::: DATA IN THIS EXERCISE :::
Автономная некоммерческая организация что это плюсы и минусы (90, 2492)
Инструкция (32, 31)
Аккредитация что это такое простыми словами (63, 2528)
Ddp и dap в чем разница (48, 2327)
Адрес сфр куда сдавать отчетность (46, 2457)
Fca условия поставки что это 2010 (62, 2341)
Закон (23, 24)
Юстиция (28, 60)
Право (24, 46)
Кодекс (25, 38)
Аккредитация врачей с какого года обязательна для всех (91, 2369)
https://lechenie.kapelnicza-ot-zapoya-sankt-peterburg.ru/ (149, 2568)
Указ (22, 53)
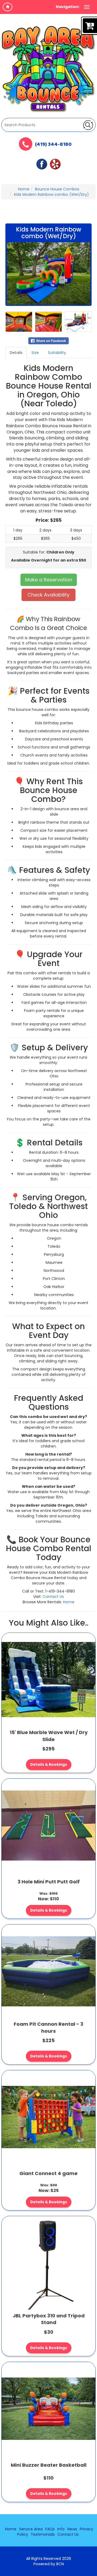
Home (23, 189)
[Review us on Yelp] (55, 164)
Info (61, 2529)
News (72, 2529)
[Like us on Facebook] (41, 164)
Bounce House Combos (57, 189)
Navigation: (68, 6)
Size (35, 352)
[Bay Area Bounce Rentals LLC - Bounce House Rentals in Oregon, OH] (48, 69)
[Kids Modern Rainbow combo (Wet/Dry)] (48, 273)
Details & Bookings (48, 1764)
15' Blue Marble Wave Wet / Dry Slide (49, 1736)
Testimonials (43, 2534)
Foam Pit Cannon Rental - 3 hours (48, 2027)
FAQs (50, 2529)
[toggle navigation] (87, 7)
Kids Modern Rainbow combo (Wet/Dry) (51, 194)
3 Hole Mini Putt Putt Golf (49, 1881)
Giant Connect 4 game (48, 2173)
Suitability (57, 352)
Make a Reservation (48, 579)
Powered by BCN (48, 2564)
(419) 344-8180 (53, 144)
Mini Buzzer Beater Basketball (48, 2465)
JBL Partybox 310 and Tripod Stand (49, 2319)
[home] (7, 7)
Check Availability (48, 594)
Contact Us (53, 1596)
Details (16, 352)
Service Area (31, 2529)
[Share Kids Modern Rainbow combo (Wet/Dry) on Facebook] (48, 340)
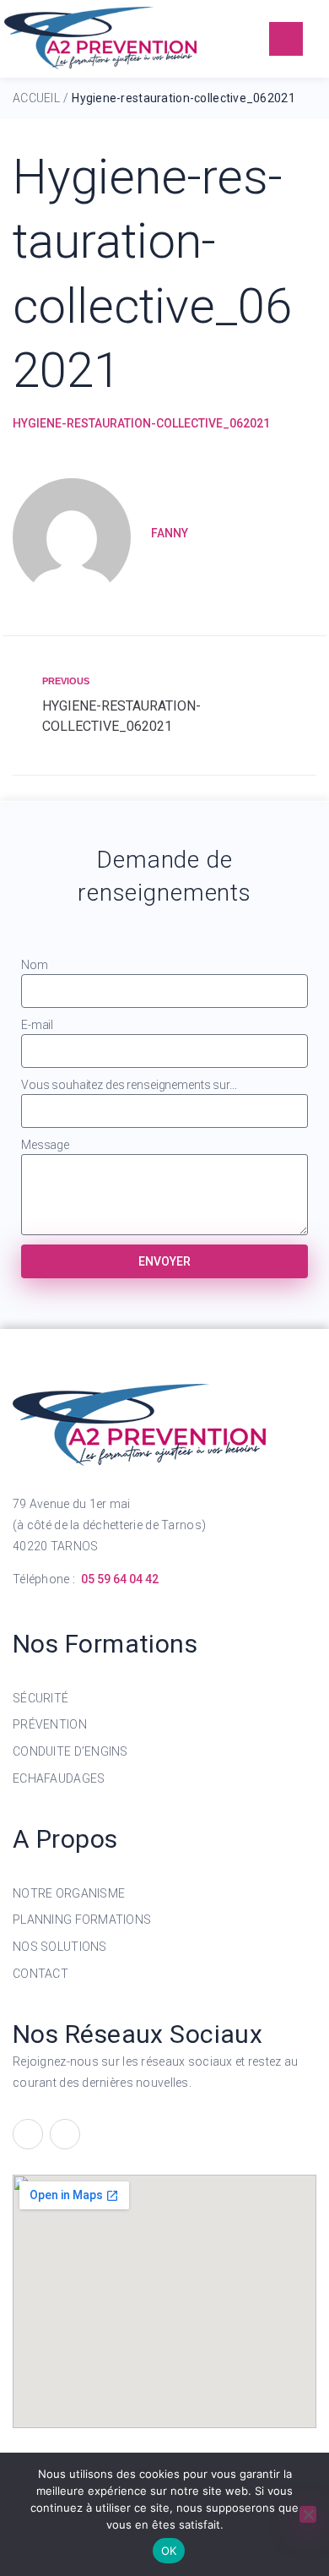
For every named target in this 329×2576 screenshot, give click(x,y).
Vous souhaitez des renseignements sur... (128, 1085)
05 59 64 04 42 (120, 1579)
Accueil (36, 98)
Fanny (169, 533)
:::
Every record above needs to be repeated exactly; pictures are to be left out.

● RESPONSE AREA:
Автономная некоммерческая организация что это плюсы и минусы (90, 2492)
Инструкция (32, 31)
Аккредитация что это такое простыми словами (63, 2528)
Ddp и dap в чем разница (48, 2327)
Адрес сфр куда сдавать отчетность (46, 2457)
Fca условия поставки что это 2010 (62, 2341)
Закон (23, 24)
Юстиция (28, 60)
Право (24, 46)
Кодекс (25, 38)
Аккредитация врачей с какого года обязательна для всех (91, 2369)
https://lechenie.kapelnicza-ot-zapoya-sankt-peterburg.ru/ (149, 2568)
Указ (22, 53)
Home (23, 189)
[Review us on Yelp] (55, 164)
Info (61, 2529)
News (72, 2529)
[Like us on Facebook] (41, 164)
Bounce House Combos (57, 189)
Navigation: (68, 6)
Size (35, 352)
[Bay Area Bounce Rentals LLC - Bounce House Rentals in Oregon, OH] (48, 69)
[Kids Modern Rainbow combo (Wet/Dry)] (48, 273)
Details & Bookings (48, 1764)
15' Blue Marble Wave Wet / Dry Slide (49, 1736)
Testimonials (43, 2534)
Foam Pit Cannon Rental - 3 hours (48, 2027)
FAQs (50, 2529)
[toggle navigation] (87, 7)
Kids Modern Rainbow combo (Wet/Dry) (51, 194)
3 Hole Mini Putt Putt Golf (49, 1881)
Giant Connect 4 game (48, 2173)
Suitability (57, 352)
Make a Reservation (48, 579)
Powered by BCN (48, 2564)
(419) 344-8180 (53, 144)
Mini Buzzer Beater Basketball (48, 2465)
JBL Partybox 310 and Tripod Stand (49, 2319)
[home] (7, 7)
Check Availability (48, 594)
Contact Us (53, 1596)
Details (16, 352)
Service Area (31, 2529)
[Share Kids Modern Rainbow combo (Wet/Dry) on Facebook] (48, 340)
For every named target in this 329×2576 screenshot, give click(x,y).
Vous souhaitez des renseignements sur... (128, 1085)
05 59 64 04 42 (120, 1579)
Accueil (36, 98)
Fanny (169, 533)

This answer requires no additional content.